4. The Government of Venezuela in its Case presented to the Arbitral Tribunal, modified its claim as regards the district immediately west of the Essequibo, and claimed that the boundary should run from the mouth of the Moruka River southwards to the Cuyuni, near its junction with Mazaruni, and then along the east bank of the Essequibo to the Brazilian frontier, as stated above.

5. In the Note of recognition of the independence of Guyana on the 26 May 1966, Venezuela stated:

Venezuela recognises as territory of the new State the one which is located on the east of the right bank of the Essequibo River, and reiterates before the new State, and before the international community, that it expressly reserves its rights of territorial sovereignty over all the zone located on the west bank of the above-mentioned river. Therefore, the Guyana-Essequibo territory over which Venezuela expressly reserves its sovereign rights, limits on the east by the new State of Guyana, through the middle line of the Essequibo River, beginning from its source and on to its mouth in the Atlantic Ocean.

6. Venezuelan maps, produced since 1970, show the entire area from the eastern bank of the Essequibo, including the islands in the river, as Venezuelan territory. On some maps, the western Essequibo region is called the "Zone of Reclamation". 7. The Venezuelan claim to all lands west of the Essequibo River -- as displayed on Venezuelan maps after 1970 -- became a new claim, since in the case before the Arbitral Tribunal, a part of the Essequibo coast east of the line connecting the mouth of the Moruka River with the Cuyuni-Mazaruni junction was not claimed. Some maps published after 1975 even included the Essequibo Islands as part of the extreme claim.
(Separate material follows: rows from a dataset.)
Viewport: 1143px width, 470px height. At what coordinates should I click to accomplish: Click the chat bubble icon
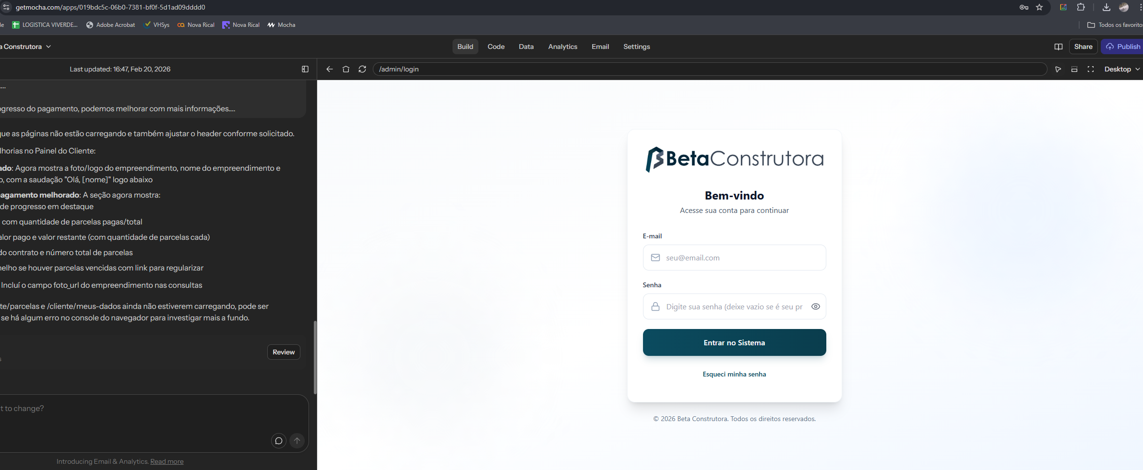pyautogui.click(x=278, y=440)
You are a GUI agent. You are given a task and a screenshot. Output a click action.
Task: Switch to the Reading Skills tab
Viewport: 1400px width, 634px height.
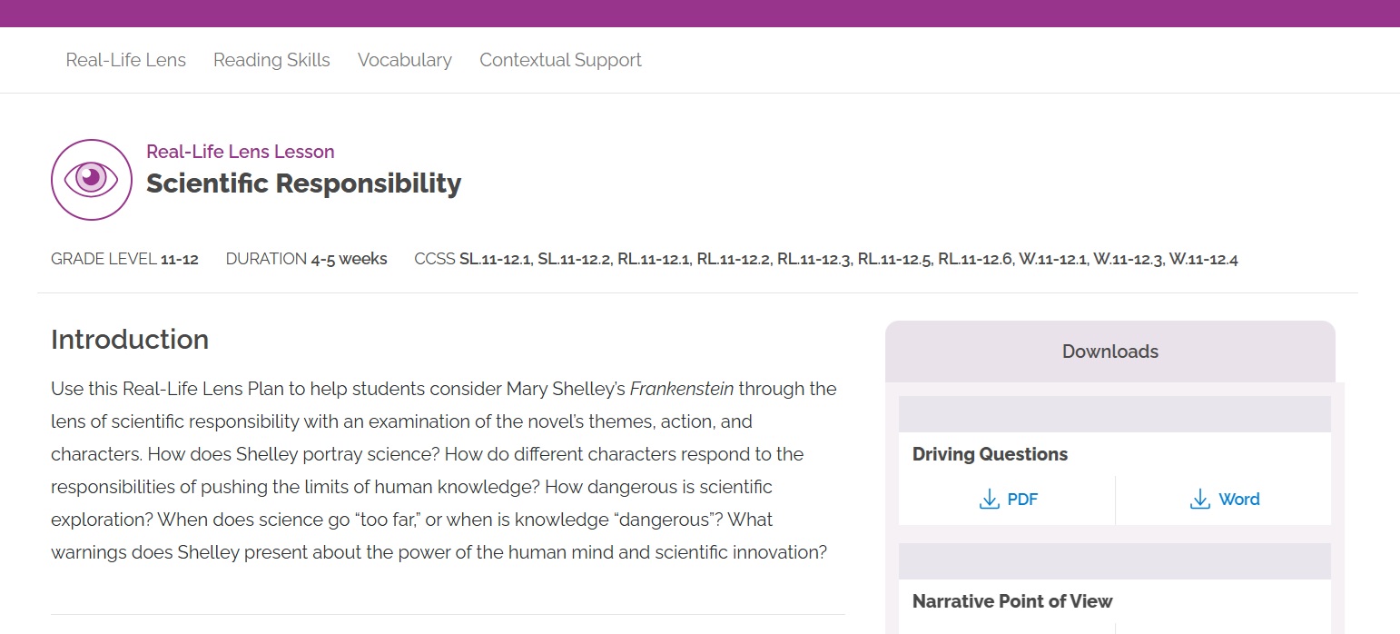pyautogui.click(x=271, y=60)
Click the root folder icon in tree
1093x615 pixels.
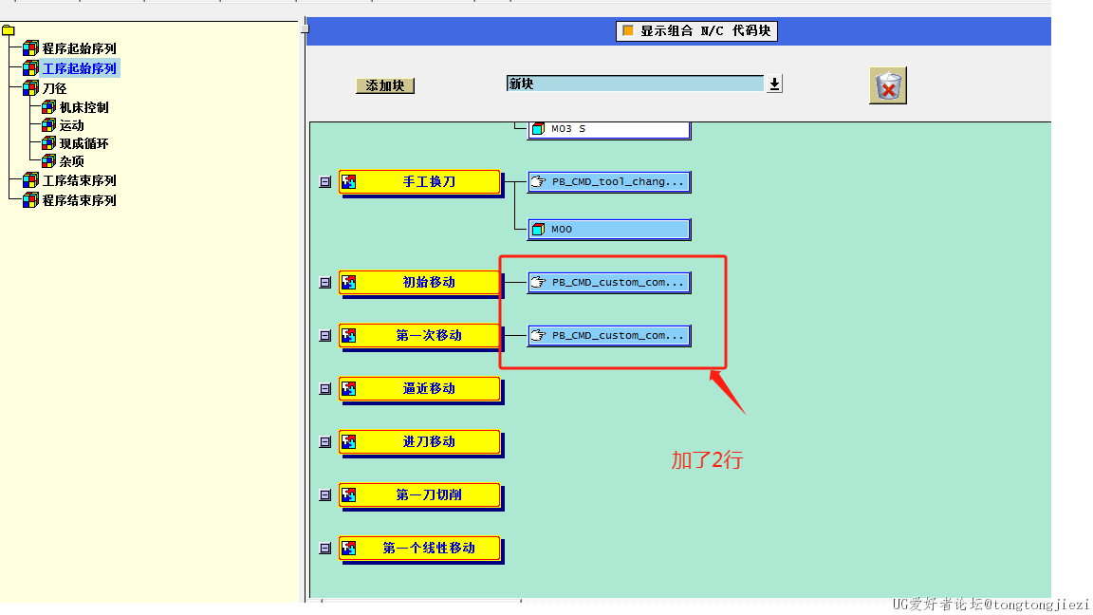pyautogui.click(x=8, y=30)
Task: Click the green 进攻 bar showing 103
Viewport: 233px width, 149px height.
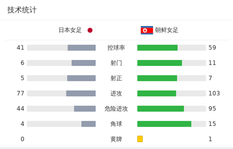Action: pyautogui.click(x=156, y=93)
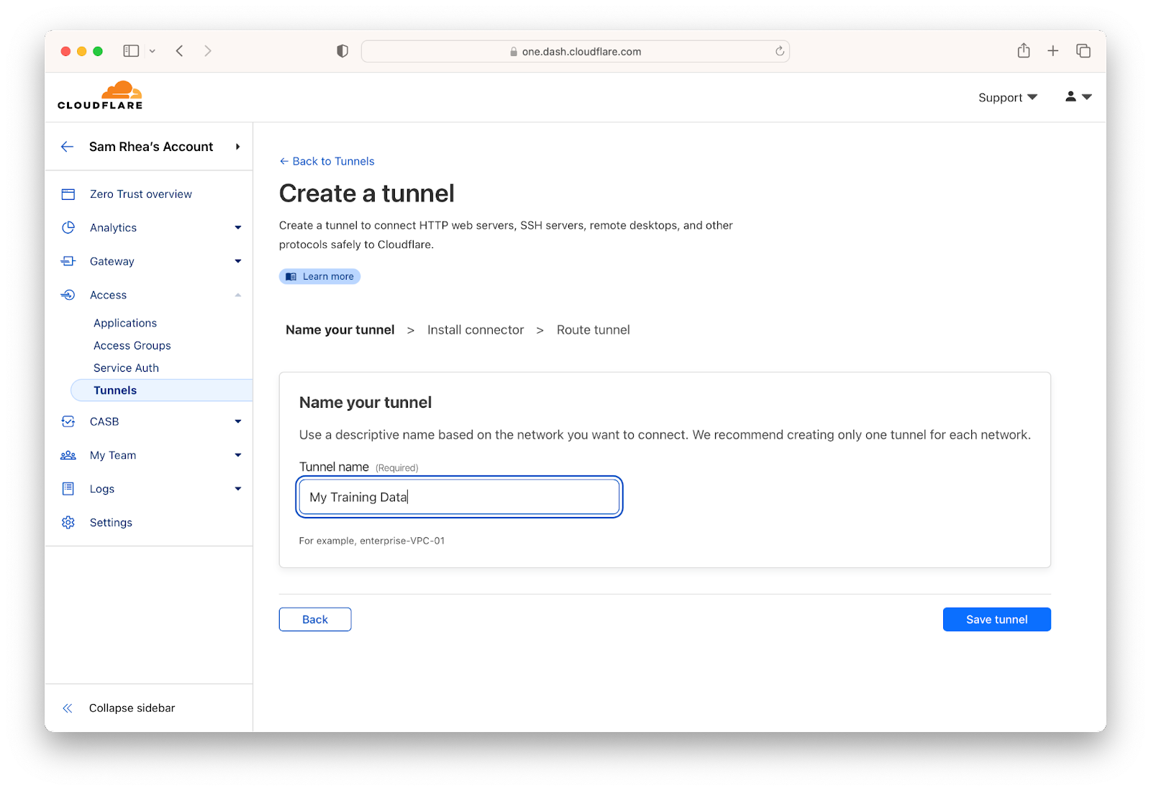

7. On the 23 June 1982, answering questions, Dr. Garavini, the Venezuelan Ambassador, stated that the only solution to the issue would involve ceding of some land by Guyana. He insisted that his Government no longer intended to demand all the land it was originally claiming. This idea of not pursuing the claim to its entirety now added a new dimension to the claim of territory by Venezuela, and this declaration by the Ambassador could be seen as a new claim being put forward by Venezuela.